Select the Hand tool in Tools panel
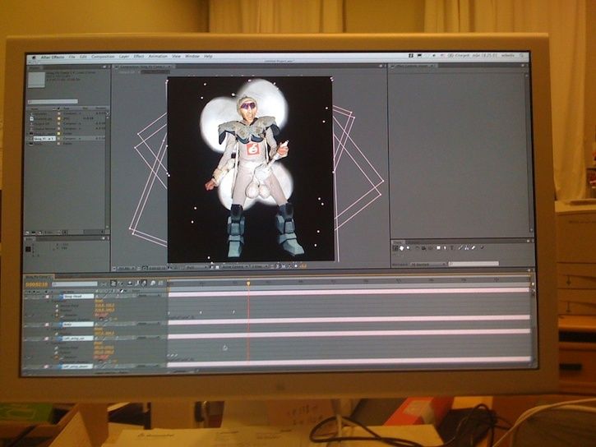596x447 pixels. (402, 247)
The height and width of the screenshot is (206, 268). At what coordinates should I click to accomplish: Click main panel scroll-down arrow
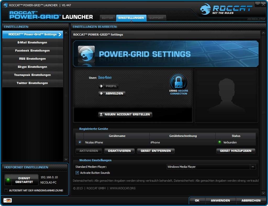[x=263, y=193]
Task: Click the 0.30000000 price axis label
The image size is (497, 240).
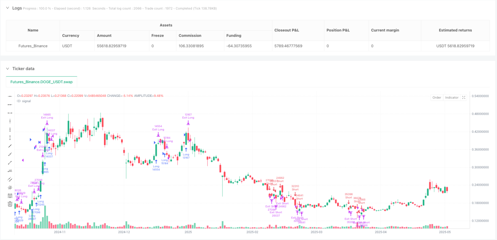Action: pos(481,167)
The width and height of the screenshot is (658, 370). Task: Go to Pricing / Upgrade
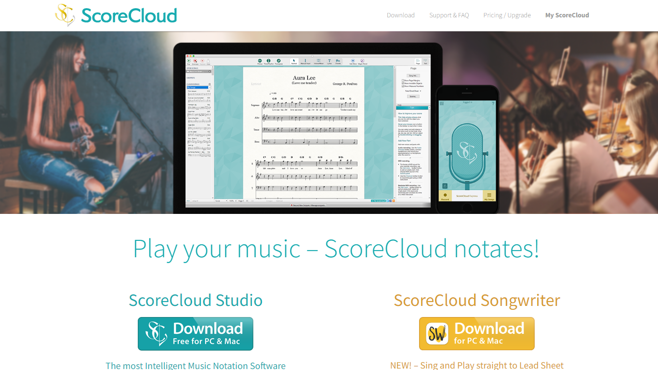pyautogui.click(x=507, y=15)
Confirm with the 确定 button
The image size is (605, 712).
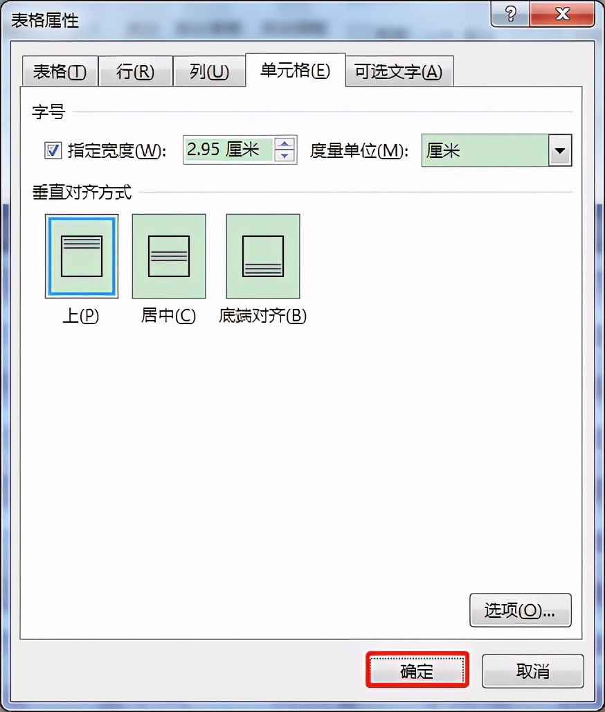[x=417, y=670]

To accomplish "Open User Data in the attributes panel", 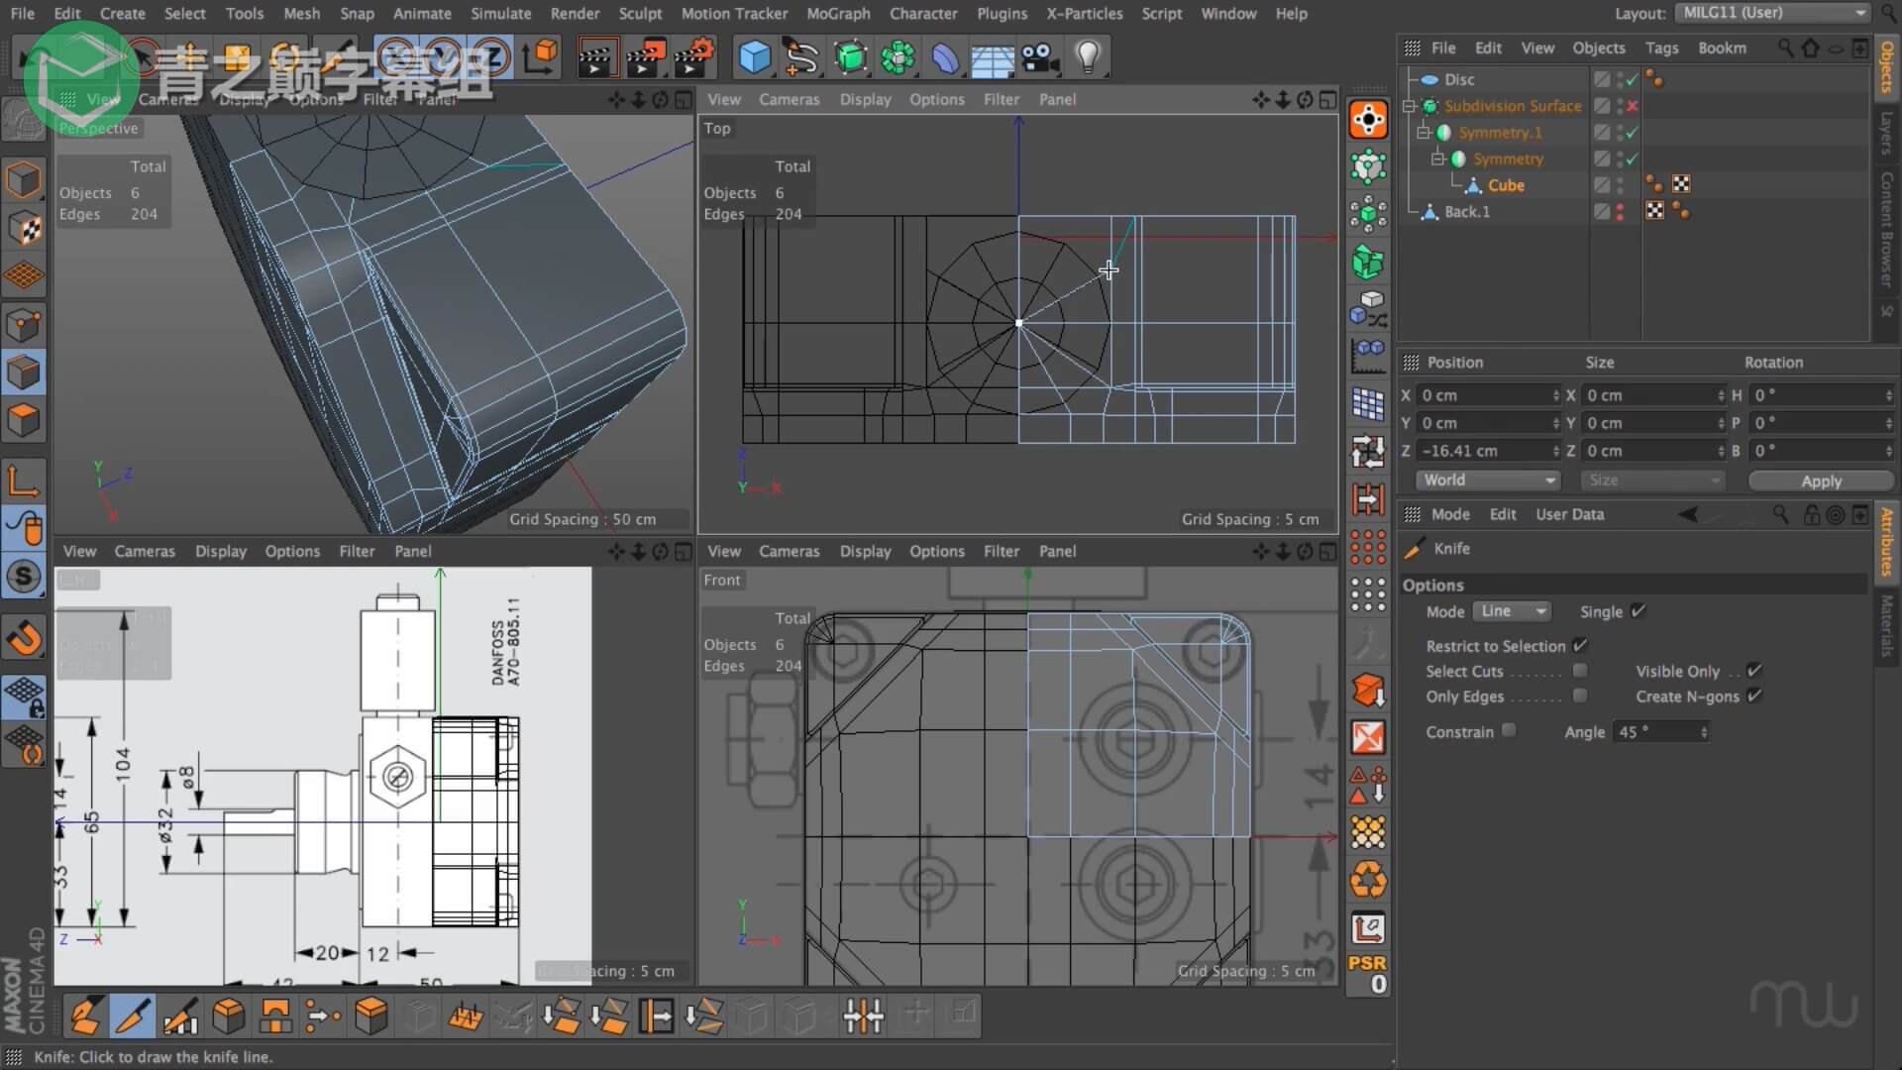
========================================================================
Rewrite the records above as a numbered list, omitting blank lines and leaving out the pictures.

### Worked answer
1. Select the Hand tool in Tools panel
2. 596x447 pixels. (402, 247)
3. The height and width of the screenshot is (206, 268). At what coordinates should I click to accomplish: Click main panel scroll-down arrow
4. [x=263, y=193]
5. Task: Click the 0.30000000 price axis label
6. The image size is (497, 240).
7. Action: pos(481,167)
8. The width and height of the screenshot is (658, 370). Task: Go to Pricing / Upgrade
9. pyautogui.click(x=507, y=15)
10. Confirm with the 确定 button
11. The image size is (605, 712).
12. [x=417, y=670]
13. To accomplish "Open User Data in the attributes panel", 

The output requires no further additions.